Unite leader attacks “dangerous dog whistle politics”
Unite’s general secretary has branded Nigel Farage’s call to scrap equality laws as ‘dangerous crude dog whistle politics’ that displayed a ‘breathtaking ignorance about the Britain we live in today.’
The UKIP leader said he wanted to get rid of laws governing who employers can hire, claiming discrimination is no longer an issue in Britain, saying: If an employer wishes to choose, or you can use the word ‘discriminate’ if you want to, but wishes to choose to employ a British-born person, they should be allowed to do so.”
But Len McCluskey hit back, saying: “Nigel Farage’s wish to decriminalise discrimination by scrapping equality laws is dangerous crude dog whistle politics that strikes at the heart of British values of tolerance and respect.
“It also makes absolutely no sense.
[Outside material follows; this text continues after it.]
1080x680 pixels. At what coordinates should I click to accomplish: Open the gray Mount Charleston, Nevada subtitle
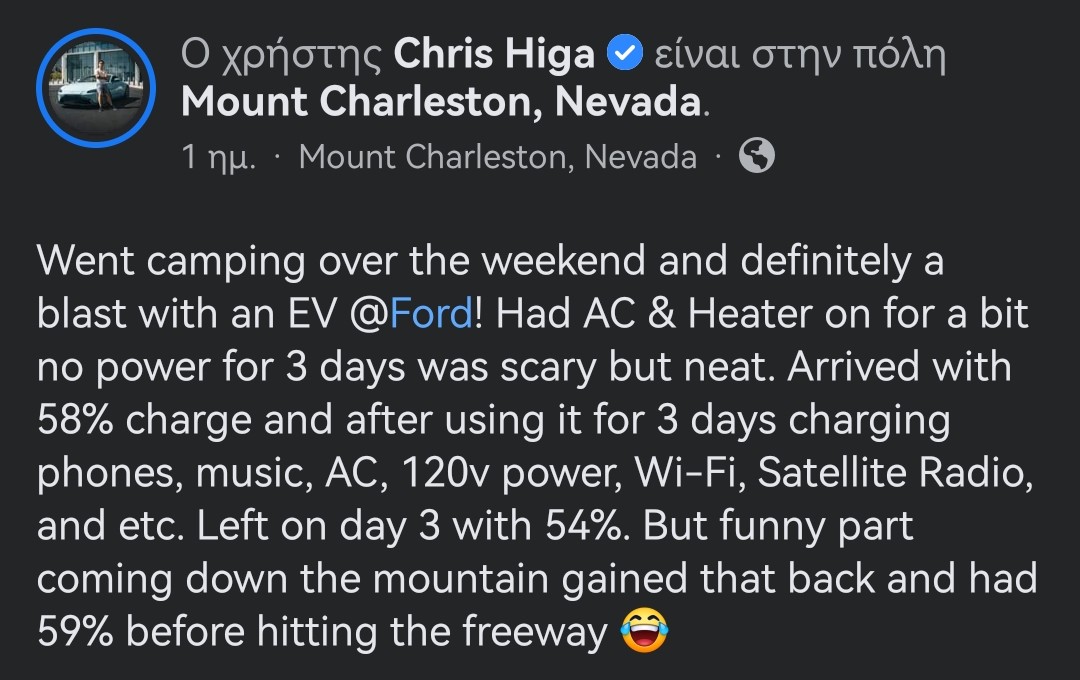point(497,157)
If he genuinely wants to protect jobs, then his party ought to abandon its position of attacking hard-won rights for workers.
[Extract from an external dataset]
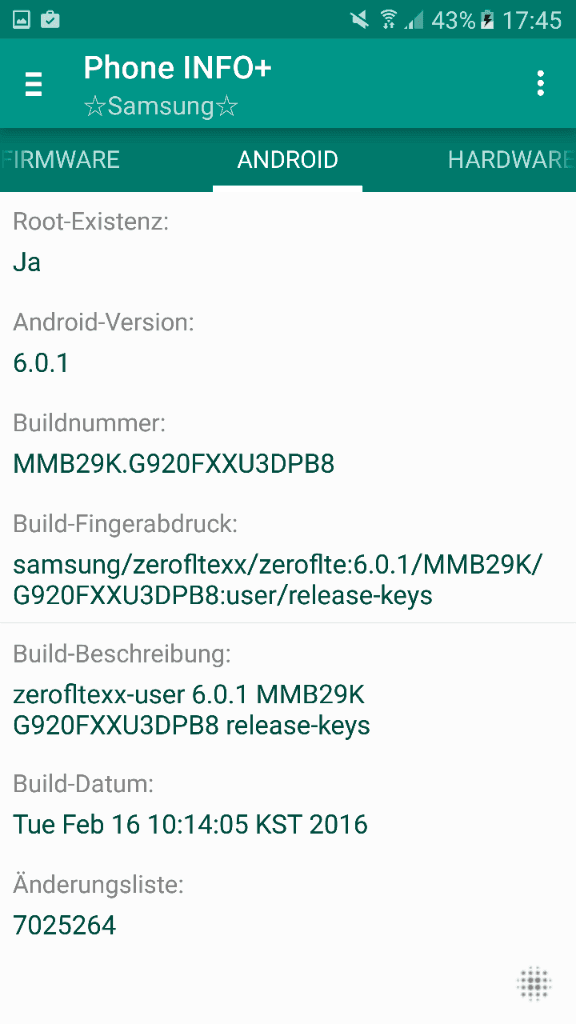Tap the Wi-Fi status icon
The width and height of the screenshot is (576, 1024).
tap(389, 20)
“His assertion that racism is no longer a problem in the UK employment market is naive and conflicts with shocking figures from the House of Commons library showing the number of young people from ethnic minority backgrounds who have been jobless for more than a year has risen by a staggering 49 per cent since the Tory led government came to power.
“If he was truly concerned about the employment prospects for our young workers he would be talking about how we strengthen the weakest employment laws in Europe, create a society where everyone can fulfil their potential and be promoting tolerance and respect in the workplace.
“In stockbroker Nigel’s world, there would be no floor in our labour market, with worker pitted against worker and their unions prevented from stopping attacks on their jobs and wages.
“Rather than addressing the real problem of employers exploiting migrant workers to drive down wages Mr Farage would prefer to remove responsibility from employers.
“Working people need politicians that will act to halt any race to the bottom and create decent secure jobs, not indulge in the politics of fear and division.”